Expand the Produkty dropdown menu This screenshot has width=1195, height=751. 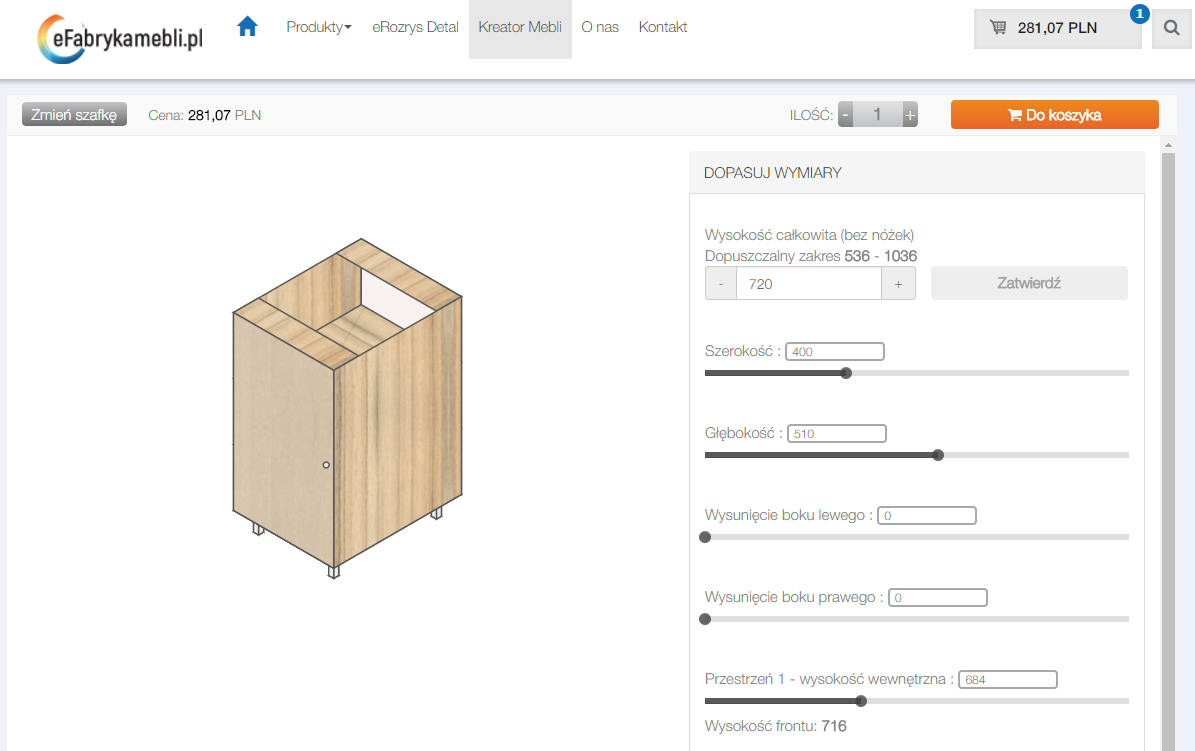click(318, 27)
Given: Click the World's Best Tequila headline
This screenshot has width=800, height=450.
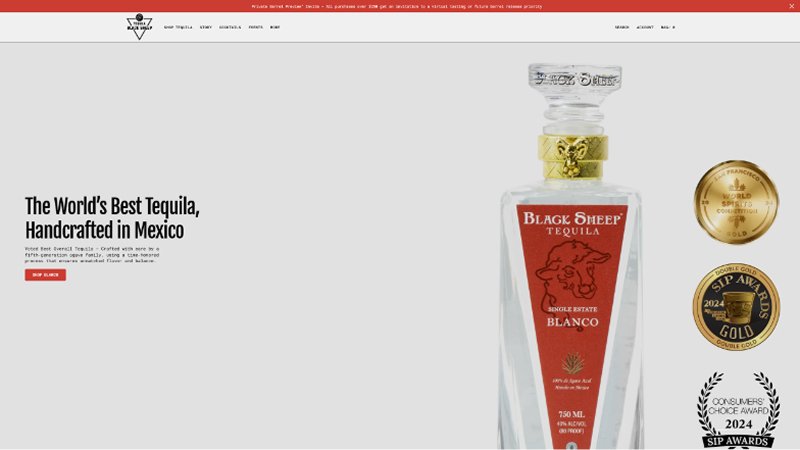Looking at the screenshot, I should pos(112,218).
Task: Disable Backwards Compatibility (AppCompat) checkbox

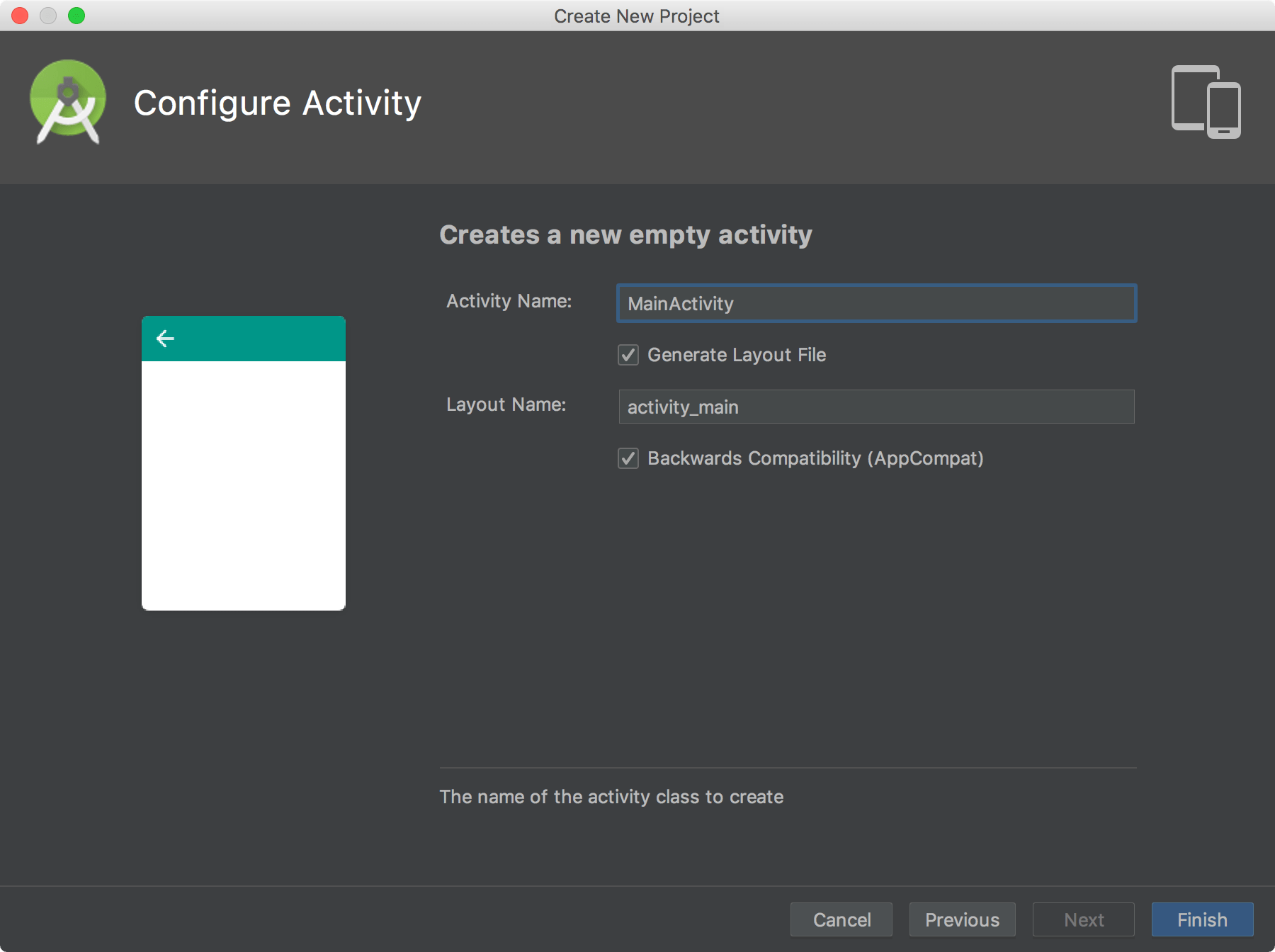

◆ Action item ◆
Leave the pictures aside and transcribe only the lines from the one holding "Given: Click the" through the final line of the records above.

◆ Reply ◆
Given: Click the World's Best Tequila headline
This screenshot has width=800, height=450.
Looking at the screenshot, I should pos(112,218).
Task: Disable Backwards Compatibility (AppCompat) checkbox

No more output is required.